Living large at Atria

‘This is so good I”m going to cry.’


If you haven’t yet been to Atria for dinner, put it on your bucket list. The praise for Chef Christian Thorton has not been misplaced. Atria (pronounced with a soft A, accent on “tria”) is located off the beaten path in a stately old home just outside downtown Edgartown.

The upstairs dining room features fine dining, the Brick Cellar Bar downstairs offers lighter fare, and specializes in a variety of burgers, and in the summer months there is a pizza bar out on the lawn, but we were here to do some serious eating.

We were greeted at the front of the restaurant and shown to a lovely table on the porch, overlooking the patio in the yard. On the evening of our dinner, a Wednesday in mid-September, we had the porch to ourselves. However, we were told by our server, Matt, that in the summer, the place was often “maxed out,” with many diners — often with their families — who sit at tables out on the lawn by the fire pits. That’s right, fire pits. 

Matt began by taking our drink order. We looked at a drink menu that offered such novelties as the Savage Detectives, By Night in Chile, and Last Evening on Earth, but we elected to go with something a little more traditional. My wife had a Manhattan, which she deemed “perfect,” and I went with a Sidecar — brandy, triple sec, and lemon juice in a glass rimmed with sugar — or as Matt said, “an old-school classic.” I like to imagine having one with Myrna Loy. 

When Matt came back he explained the menu to us, including a feature called “Lobsterize It.” What this allows you to do is add five ounces of butter-poached Island lobster to anything for $25. Matt told us a funny story about a family from Kansas who dined at Atria. The father insisted on lobsterizing everything — his salad, and he even lobsterized his lobster. His son said, You’ve been having lobster every day for a week, to which Dad replied, We don’t get a lot of lobster in Kansas, so when I’m here I’ll have lobster every chance I get. “After dinner he pulled me aside,” Matt said, “and said, ‘Lobsterize my chocolate cake.’” When Matt put lobster on top of his cake, the son, who clearly had met his match, bowed down to him and said, “No more!”

We skipped the lobsterizing, and ordered a couple of appetizers. My wife is a huge calamari fan, and went with Crispy Wok Fried Point Judith Calamari with Sambal Aioli & Watercress, $18. It was light, the breading was delicate. “This is so good I’m going to cry,” she said. 

I, being a huge Pork Momo Dumpling fan, ordered the Pan-Seared Pork Momo Dumplings with Tomato-Ginger Chutney, $18. The dish could best be described as zesty — curry, ginger, cilantro, and chilies gave it a nice but subtle kick. 
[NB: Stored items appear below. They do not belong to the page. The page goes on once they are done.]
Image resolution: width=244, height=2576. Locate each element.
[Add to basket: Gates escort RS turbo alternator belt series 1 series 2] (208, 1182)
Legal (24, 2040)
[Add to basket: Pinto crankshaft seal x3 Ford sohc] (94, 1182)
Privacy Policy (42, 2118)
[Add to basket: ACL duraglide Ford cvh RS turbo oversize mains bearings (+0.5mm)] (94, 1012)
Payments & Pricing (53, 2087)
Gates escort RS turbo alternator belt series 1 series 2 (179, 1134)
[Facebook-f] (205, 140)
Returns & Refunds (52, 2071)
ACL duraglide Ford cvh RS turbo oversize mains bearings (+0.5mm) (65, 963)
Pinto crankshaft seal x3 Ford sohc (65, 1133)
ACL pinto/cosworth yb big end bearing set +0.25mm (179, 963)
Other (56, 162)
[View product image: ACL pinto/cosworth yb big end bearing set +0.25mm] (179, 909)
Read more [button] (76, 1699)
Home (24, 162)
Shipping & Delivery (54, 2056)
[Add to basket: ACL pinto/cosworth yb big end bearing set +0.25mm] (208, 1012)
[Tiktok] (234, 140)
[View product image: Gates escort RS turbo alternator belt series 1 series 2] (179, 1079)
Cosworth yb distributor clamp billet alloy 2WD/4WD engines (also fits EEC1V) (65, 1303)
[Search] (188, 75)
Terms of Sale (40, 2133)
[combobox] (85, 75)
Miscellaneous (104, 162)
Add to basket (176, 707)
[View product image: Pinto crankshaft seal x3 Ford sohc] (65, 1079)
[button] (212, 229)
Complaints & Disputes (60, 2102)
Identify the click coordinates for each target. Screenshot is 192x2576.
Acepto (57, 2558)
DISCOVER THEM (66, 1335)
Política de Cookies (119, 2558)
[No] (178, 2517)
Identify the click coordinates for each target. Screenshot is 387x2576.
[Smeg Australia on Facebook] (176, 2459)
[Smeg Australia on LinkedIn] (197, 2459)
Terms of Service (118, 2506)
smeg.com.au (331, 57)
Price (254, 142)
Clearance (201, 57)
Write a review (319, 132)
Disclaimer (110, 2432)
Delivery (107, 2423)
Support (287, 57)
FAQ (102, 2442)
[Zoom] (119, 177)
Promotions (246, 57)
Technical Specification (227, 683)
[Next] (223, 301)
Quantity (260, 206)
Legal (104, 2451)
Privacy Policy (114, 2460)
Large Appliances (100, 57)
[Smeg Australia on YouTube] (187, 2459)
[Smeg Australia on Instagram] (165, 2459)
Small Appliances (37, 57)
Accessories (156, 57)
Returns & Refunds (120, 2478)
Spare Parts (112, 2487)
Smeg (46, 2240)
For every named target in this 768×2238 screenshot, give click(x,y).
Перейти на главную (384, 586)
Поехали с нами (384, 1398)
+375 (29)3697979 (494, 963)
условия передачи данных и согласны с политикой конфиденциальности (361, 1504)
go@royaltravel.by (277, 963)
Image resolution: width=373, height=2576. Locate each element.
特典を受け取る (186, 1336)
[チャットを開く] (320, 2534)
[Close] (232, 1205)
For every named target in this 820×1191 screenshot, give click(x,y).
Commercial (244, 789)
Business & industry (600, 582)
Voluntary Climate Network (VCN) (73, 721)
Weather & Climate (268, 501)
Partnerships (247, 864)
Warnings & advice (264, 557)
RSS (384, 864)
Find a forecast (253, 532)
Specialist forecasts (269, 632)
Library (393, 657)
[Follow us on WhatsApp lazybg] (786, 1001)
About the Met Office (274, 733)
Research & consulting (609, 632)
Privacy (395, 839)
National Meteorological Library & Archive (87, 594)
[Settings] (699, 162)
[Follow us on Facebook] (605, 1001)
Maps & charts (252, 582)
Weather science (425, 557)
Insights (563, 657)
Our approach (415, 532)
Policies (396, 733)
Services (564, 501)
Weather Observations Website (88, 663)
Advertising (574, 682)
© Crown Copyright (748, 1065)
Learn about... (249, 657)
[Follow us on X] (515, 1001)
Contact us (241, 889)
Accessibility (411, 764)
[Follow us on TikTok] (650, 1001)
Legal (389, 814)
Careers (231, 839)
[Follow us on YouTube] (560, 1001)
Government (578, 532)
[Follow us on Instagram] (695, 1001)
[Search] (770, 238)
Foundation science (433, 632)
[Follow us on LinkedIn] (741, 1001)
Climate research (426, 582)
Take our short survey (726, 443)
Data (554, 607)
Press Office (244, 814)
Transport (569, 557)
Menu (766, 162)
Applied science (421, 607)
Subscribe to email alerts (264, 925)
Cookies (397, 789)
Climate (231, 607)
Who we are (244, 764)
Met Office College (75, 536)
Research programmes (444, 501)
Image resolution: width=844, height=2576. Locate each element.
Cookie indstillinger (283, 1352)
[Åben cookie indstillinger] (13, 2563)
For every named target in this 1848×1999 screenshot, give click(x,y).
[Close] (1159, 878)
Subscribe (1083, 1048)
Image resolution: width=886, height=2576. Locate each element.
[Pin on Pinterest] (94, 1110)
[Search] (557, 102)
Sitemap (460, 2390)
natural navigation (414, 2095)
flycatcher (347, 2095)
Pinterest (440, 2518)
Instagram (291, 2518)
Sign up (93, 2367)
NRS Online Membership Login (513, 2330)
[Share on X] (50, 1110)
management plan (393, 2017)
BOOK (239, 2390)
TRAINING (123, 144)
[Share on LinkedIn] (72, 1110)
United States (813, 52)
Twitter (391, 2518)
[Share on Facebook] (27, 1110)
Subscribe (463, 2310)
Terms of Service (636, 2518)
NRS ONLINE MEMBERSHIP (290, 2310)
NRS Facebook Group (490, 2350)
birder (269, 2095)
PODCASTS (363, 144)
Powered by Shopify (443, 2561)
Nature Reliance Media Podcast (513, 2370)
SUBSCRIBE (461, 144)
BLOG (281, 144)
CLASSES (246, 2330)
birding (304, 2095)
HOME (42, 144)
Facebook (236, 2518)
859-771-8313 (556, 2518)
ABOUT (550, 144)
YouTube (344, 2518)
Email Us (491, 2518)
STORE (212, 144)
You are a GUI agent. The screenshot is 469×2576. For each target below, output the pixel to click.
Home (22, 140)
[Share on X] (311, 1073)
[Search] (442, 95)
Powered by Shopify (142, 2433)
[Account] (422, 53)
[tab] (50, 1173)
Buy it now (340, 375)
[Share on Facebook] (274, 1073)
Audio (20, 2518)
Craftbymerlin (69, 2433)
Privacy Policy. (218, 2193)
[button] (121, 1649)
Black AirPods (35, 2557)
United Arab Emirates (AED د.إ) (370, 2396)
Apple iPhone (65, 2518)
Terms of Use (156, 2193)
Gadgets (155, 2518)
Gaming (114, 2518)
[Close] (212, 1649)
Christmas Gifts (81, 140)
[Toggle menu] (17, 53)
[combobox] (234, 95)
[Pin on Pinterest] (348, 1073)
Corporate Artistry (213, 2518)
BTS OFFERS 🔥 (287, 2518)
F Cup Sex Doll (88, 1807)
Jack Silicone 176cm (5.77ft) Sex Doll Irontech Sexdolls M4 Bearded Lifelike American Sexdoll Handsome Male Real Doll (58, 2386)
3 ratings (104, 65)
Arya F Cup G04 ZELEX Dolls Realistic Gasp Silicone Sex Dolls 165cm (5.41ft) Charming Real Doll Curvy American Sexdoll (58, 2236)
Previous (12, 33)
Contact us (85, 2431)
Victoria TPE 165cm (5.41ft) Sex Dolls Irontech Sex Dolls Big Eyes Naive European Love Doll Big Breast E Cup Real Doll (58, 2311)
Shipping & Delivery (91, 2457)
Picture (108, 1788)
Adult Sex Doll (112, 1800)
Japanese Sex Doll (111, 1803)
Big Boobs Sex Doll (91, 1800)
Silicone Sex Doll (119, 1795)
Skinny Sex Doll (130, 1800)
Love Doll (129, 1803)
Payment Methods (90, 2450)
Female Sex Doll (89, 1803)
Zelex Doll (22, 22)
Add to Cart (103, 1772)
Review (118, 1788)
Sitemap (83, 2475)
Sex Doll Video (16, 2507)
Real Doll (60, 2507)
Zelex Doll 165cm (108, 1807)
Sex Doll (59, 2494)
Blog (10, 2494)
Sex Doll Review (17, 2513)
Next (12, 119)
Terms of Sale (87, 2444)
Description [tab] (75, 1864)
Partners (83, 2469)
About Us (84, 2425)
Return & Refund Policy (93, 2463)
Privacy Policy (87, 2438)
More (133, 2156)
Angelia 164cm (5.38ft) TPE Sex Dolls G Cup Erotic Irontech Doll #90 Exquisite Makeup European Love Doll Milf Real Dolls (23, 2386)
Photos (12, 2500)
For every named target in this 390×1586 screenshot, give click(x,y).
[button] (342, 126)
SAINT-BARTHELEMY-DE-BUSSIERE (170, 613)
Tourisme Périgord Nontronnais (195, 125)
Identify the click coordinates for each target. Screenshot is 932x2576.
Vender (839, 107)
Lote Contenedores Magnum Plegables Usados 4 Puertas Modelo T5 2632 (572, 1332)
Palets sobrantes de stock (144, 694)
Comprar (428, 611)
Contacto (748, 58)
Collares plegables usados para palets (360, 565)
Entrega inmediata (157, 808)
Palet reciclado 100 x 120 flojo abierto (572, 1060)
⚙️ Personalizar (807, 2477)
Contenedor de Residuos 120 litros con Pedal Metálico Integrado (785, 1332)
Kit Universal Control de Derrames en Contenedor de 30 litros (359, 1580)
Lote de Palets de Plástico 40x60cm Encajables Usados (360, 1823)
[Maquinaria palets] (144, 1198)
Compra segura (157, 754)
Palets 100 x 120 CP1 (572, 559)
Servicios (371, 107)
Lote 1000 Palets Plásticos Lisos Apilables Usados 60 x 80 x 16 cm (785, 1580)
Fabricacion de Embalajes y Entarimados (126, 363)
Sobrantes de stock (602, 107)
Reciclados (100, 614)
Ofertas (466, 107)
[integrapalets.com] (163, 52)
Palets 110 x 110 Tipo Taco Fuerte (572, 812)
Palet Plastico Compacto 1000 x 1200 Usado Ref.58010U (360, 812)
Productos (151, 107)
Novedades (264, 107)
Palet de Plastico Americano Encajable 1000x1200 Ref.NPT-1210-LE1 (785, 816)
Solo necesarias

For my entrée, I ordered the Mustard-Braised Pork Shoulder with Mili’s Mascarpone Grits, $38. The dish was done with grilled peaches and Taleggio cheese. Matt explained that the boneless pork shoulder was slow-braised for about seven hours in a mustard marinade. It was delicious, and the portion was more than ample.

I paired the Pork Shoulder with a Pinot Noir from Anthill Farms in Sonoma, $18 a glass. Matt described it as “a sexy Pinot,” and I just figured, Why the hell not? As a side note, Wine Spectator Magazine said that Atria has “one of the most outstanding restaurant wine lists in the world.” 

For her entrée, my wife had Ginger-Spiked Duck Breast with Spicy Plum Sauce, $42. I snuck a bite, and while duck can often be dry, this was moist and done to perfection. My wife paired the duck with a Dolcetto from Piedmont, Italy, $15 a glass, that went especially well with the duck.

Our meal had left us both feeling pretty full but we decided to split a dessert. I chose Banana Foster Bread Pudding because I’ve always loved mushy desserts like bread pudding, Indian pudding, and tapioca pudding; they were staples my mother made when I was growing up. The Banana Foster Bread Pudding was served in a bowl heaped with vanilla cream. It was amazing, and I have to say, it put my mother’s bread pudding to shame. And I didn’t share it after all. I ate the whole thing.

So dinner at Atria came through on all scores: The food was toothsome (I’ve always wanted to use that word), our server Matt was informative, efficient, and entertaining, and the dining room and grounds enhanced the whole experience. And you can lobsterize that.

Atria, 137 Main St., Edgartown. 508-627-5850, Open six nights a week through the end of October, closed Mondays.